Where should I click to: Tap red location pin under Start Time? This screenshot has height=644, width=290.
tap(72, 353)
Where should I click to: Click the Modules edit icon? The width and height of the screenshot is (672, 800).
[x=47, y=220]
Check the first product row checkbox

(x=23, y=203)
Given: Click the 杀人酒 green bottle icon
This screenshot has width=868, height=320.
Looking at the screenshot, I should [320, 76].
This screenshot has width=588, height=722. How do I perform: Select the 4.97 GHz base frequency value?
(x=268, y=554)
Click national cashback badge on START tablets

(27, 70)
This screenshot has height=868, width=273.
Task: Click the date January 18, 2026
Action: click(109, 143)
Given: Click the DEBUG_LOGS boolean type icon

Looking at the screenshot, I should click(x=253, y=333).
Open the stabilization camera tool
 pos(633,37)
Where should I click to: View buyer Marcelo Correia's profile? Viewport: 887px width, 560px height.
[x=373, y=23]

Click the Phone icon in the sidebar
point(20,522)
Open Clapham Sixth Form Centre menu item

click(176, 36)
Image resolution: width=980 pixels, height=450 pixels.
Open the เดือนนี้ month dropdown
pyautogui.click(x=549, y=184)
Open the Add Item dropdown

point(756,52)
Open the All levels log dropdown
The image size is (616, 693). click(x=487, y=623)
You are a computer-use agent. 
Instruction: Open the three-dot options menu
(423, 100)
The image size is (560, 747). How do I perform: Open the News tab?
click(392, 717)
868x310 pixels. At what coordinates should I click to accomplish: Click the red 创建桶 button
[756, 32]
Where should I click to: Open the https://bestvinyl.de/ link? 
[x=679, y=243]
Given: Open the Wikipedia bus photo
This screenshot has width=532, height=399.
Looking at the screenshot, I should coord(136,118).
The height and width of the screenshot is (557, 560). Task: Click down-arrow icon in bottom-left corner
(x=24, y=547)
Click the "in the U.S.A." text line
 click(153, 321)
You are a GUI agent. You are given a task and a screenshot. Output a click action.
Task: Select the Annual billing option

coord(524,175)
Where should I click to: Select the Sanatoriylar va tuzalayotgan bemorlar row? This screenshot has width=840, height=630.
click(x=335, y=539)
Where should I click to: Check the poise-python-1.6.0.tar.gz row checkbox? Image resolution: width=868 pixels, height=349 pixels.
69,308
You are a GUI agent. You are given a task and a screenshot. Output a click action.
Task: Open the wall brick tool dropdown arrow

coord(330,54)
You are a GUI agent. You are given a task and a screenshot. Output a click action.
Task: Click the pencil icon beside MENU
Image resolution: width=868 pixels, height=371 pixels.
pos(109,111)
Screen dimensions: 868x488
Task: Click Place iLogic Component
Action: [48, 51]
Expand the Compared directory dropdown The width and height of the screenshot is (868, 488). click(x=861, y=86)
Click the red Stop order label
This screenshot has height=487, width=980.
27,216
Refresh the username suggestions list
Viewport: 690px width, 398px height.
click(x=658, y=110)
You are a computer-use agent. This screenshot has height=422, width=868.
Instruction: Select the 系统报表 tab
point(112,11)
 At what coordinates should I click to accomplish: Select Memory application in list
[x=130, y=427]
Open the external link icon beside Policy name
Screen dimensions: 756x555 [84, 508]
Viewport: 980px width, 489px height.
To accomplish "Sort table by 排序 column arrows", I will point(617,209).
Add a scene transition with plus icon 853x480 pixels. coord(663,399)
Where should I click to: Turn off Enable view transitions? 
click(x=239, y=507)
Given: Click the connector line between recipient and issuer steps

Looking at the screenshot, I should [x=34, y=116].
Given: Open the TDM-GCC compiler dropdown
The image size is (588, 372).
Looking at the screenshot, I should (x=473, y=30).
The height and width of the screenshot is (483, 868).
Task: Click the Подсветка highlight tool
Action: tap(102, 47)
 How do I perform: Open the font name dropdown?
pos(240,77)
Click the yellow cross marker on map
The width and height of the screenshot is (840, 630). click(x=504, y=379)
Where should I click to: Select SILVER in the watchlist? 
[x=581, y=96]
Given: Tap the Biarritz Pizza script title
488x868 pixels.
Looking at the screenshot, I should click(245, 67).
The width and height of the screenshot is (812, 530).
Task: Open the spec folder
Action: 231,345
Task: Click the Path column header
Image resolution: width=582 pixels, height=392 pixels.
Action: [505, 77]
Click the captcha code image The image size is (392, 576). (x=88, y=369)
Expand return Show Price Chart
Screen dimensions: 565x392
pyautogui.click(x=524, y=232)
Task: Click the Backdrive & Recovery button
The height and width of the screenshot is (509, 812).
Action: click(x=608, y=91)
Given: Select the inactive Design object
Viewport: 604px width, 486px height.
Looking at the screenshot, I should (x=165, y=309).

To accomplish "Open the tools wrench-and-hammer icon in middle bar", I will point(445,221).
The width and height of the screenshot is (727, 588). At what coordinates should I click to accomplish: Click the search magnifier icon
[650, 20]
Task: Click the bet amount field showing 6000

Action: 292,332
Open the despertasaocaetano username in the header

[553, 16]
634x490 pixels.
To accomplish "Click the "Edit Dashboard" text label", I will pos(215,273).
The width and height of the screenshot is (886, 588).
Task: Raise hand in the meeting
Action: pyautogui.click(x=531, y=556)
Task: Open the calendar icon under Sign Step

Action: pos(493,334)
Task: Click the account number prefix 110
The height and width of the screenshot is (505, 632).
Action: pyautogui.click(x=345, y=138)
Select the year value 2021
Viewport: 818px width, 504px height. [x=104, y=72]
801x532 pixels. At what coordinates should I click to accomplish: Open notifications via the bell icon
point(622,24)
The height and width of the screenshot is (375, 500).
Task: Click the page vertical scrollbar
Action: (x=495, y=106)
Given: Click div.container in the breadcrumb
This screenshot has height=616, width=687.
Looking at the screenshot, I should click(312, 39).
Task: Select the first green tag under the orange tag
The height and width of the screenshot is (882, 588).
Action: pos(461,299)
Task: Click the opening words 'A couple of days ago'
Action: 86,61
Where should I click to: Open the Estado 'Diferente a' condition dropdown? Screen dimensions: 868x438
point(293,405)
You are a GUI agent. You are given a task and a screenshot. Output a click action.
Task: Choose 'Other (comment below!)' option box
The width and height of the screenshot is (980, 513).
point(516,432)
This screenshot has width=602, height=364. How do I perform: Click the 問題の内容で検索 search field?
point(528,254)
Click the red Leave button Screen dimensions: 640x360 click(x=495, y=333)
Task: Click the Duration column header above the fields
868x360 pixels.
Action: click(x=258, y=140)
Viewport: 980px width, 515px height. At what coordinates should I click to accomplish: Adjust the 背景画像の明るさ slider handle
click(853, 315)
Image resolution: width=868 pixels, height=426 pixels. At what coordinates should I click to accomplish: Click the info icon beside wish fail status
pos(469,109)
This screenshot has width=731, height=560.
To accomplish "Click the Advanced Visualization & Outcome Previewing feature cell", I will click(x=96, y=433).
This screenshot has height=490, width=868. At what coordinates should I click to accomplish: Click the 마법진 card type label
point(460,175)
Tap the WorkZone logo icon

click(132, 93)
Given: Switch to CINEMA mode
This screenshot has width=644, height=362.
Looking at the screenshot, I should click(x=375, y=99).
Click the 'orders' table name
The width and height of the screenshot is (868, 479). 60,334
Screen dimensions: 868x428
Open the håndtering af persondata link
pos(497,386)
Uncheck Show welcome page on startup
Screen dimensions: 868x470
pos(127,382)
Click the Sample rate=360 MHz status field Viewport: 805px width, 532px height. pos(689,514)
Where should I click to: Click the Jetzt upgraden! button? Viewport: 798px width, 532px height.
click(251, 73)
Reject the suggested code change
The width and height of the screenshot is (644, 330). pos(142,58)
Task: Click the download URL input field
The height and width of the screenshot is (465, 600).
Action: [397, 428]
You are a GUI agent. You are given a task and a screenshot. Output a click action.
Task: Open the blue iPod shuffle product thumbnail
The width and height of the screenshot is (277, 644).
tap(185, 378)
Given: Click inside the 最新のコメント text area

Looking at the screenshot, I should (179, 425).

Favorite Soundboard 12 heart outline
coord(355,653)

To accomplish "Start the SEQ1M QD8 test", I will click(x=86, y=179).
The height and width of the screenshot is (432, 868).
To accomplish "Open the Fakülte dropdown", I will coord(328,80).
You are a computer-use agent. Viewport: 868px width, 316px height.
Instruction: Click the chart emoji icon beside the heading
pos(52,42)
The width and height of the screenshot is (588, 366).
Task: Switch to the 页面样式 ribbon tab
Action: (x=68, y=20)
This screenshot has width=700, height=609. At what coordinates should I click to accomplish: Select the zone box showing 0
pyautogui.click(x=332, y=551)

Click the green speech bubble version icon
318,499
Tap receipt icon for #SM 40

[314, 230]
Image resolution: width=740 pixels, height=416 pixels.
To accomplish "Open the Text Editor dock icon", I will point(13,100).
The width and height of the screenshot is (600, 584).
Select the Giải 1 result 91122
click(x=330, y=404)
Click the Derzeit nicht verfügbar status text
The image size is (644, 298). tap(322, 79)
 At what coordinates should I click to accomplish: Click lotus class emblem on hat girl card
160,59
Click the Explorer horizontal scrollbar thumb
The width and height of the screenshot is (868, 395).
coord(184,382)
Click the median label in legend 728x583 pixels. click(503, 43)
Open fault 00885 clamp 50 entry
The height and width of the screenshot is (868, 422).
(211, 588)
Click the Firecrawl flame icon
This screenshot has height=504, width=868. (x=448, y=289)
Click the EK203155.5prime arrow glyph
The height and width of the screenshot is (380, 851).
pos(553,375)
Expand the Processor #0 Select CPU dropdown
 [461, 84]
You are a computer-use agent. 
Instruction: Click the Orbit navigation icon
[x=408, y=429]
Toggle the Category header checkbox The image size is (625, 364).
****************
◆ **ABOUT THIS EXERCISE**: Reply with exactly the lines from the one containing "Instruction: Click the Orbit navigation icon" to the last line of the material, inclusive, and with nothing more.

◆ **ANSWER TO THE EXERCISE**:
Instruction: Click the Orbit navigation icon
[x=408, y=429]
Toggle the Category header checkbox The image size is (625, 364).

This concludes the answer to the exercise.